Why is all of this important? What does this have to do with belief and its relationship with Natural Theology? As I said before I have some concerns for North American Evangelicalism.
I am concerned that rather than using Natural Theology as an expression of our belief in God to the scientific community in their vernacular for example we are using it to try and save them. Pop-Evangelicalisms infatuation with young earth creationism is really a great example of how lines between Natural Theology and Biblical Theology are being smeared because of a good old-fashioned “common sense”, plain reading of scripture. It is essential by some in these camps that if one “denies” a literal 7, 24-hour day creation they are denying the Gospel itself!
Somehow the “science” that Ken Ham and others are doing is considered by many evangelicals to be the work of the Gospel. I am actually not opposed to the theory of a literal 7-24 hour day creation. I think it’s wrong but I’m not against reasonable and different interpretations of the Biblical data. I am against tying science to the Gospel.
Claiming that a T-Rex lived side by side with humans is cute until a person tells me I’m not a true Christian unless I believe it. Natural Theology is an amazing lens in which our faith can be magnified and God can be worshipped but it cannot save. Trusting in Natural Theology will not bring someone into union with God in and of itself no matter how hard Ken Ham tries. Natural Theology does not shed light on the person and work of Jesus.
What Karl Barth reminds us is that God was in Christ (not our ability to reason) specifically and personally revealing himself to us (2 Corinthians 5). This is not a general revelation to be discovered like Natural Theology this is a very specific and salvific revelation that encounters. Natural theology might magnify faith but it should never become the object of our faith.
Philosopher Ludwig Wittgenstein makes a very important point regarding “proofs of God’s existence” when he says,
“A proof of God’s existence ought really to be something by means of which one could convince oneself that God exists. But I think that what “believers” who have furnished such proof have wanted to do is to give their “belief” an intellectual analysis and foundation although they themselves would never have come to believe as a result of such proofs.”

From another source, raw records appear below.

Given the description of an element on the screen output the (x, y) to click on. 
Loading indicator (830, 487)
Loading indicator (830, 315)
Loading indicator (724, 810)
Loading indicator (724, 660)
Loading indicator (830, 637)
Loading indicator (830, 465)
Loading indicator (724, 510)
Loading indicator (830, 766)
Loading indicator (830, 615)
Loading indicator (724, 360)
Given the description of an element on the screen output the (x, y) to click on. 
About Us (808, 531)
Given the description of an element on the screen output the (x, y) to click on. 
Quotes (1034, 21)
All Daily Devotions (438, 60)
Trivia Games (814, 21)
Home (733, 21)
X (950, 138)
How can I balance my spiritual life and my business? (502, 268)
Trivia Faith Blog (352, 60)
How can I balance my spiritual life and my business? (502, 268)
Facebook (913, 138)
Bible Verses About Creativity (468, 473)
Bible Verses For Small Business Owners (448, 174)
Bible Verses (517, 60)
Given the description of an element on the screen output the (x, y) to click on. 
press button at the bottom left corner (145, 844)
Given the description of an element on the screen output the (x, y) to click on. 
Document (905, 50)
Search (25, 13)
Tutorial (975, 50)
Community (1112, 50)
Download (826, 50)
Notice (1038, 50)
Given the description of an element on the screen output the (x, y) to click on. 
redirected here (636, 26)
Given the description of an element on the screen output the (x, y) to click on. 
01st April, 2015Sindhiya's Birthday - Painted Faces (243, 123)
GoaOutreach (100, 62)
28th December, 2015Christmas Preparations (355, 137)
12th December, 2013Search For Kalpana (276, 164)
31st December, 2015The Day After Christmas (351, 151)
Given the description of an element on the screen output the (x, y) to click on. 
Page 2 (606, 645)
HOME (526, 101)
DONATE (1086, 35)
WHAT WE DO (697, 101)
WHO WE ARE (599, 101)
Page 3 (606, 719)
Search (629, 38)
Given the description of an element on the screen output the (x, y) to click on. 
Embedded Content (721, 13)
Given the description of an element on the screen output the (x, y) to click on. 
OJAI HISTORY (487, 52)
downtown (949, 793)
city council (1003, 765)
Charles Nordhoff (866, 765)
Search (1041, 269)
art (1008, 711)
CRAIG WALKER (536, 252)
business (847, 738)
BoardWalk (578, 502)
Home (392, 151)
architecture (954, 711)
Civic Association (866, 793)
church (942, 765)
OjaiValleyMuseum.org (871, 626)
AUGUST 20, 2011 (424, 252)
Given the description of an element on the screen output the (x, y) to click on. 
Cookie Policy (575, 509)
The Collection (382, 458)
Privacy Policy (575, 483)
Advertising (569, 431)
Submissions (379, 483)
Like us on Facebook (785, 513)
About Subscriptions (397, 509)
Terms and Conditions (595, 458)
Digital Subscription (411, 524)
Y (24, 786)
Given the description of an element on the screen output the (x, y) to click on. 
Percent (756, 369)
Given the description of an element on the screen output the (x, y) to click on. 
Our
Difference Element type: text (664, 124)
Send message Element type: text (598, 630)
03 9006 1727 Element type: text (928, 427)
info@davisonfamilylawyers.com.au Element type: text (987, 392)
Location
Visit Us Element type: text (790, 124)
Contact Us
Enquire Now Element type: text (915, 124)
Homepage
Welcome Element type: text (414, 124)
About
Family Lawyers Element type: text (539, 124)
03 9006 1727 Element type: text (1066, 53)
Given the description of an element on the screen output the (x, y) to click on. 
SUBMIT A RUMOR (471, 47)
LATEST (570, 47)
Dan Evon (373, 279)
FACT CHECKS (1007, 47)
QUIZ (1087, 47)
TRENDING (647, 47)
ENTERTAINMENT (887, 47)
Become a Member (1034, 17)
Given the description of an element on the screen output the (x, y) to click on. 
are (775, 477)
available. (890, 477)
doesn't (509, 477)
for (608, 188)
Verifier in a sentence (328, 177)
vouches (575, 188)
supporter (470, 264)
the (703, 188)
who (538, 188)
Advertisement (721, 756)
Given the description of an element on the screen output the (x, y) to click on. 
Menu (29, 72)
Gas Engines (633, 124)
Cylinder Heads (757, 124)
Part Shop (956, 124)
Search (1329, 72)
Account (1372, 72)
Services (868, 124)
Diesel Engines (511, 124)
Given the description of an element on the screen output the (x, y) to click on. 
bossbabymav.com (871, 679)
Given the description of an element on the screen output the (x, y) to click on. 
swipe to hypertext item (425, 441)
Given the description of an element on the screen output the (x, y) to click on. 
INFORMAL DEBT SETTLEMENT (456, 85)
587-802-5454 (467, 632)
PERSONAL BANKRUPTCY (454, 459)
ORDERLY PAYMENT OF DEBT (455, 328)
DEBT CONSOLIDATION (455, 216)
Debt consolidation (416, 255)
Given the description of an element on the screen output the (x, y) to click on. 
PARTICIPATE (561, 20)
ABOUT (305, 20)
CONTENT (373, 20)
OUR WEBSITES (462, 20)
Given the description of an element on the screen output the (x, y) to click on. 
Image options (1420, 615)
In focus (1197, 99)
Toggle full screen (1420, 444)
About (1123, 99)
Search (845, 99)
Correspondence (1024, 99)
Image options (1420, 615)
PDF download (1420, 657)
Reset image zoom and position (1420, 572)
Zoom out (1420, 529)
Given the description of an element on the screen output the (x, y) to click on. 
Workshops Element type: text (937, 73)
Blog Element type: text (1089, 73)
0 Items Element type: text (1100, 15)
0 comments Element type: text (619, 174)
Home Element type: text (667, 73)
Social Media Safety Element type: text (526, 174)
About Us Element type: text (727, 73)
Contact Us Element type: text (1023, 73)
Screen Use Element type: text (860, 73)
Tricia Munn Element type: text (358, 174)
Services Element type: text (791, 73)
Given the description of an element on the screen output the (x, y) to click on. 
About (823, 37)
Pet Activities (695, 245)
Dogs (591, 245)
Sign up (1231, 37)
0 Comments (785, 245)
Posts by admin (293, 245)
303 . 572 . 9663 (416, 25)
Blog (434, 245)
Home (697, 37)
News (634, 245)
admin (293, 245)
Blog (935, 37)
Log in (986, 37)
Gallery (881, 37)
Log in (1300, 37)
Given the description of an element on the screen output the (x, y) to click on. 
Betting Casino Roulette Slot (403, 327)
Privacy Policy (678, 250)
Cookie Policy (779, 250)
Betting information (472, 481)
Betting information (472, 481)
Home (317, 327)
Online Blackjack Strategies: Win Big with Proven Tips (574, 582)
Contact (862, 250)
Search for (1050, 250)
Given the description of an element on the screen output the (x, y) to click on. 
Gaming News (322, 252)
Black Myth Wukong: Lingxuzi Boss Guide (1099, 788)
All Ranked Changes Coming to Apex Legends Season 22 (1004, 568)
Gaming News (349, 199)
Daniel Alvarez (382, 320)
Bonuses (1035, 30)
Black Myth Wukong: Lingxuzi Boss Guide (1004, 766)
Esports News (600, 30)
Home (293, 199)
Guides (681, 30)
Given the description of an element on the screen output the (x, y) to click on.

Here Ludwig notes as Alister McGrath says… “ ’Proofs of God’ are generally provided by people that already believe in God for other reasons, but hold that it is important to provide a reasoned defense of their faith.”
It is one thing to use Natural Theology to express ones faith in different vernaculars like perhaps to those within the scientific community for example. It is not the task of Natural Theology to convert or provide a reasoned defense of the faith… if our faith in God is NOT CAUSED by Natural Theology’s revelation of God. If Science were to say “there is no God”, Who really cares? God has not chosen to reveal himself distinctly and particularly through nature alone or the language, our genetic code or on some distant star.
The distinction of our faith as Christians is in and of the revelation of Jesus Christ. It is in and through God’s revelation of himself to us through Jesus Christ that we have union with Him. There is no other way. It is not enough to just believe in God or believe that he exists. James 2:19 says that the demons believe in God. So there is more God requires of our faith than just mere agreement concerning His existence. We will cover this more through the other lenses of theology.
As we observe God through the lens of Natural Theology using our senses and our ability to reason let’s consider a great thought from one of Christianity’s great Natural Theologians Alister McGrath who says, “Faith is beyond reason but not contrary to it”.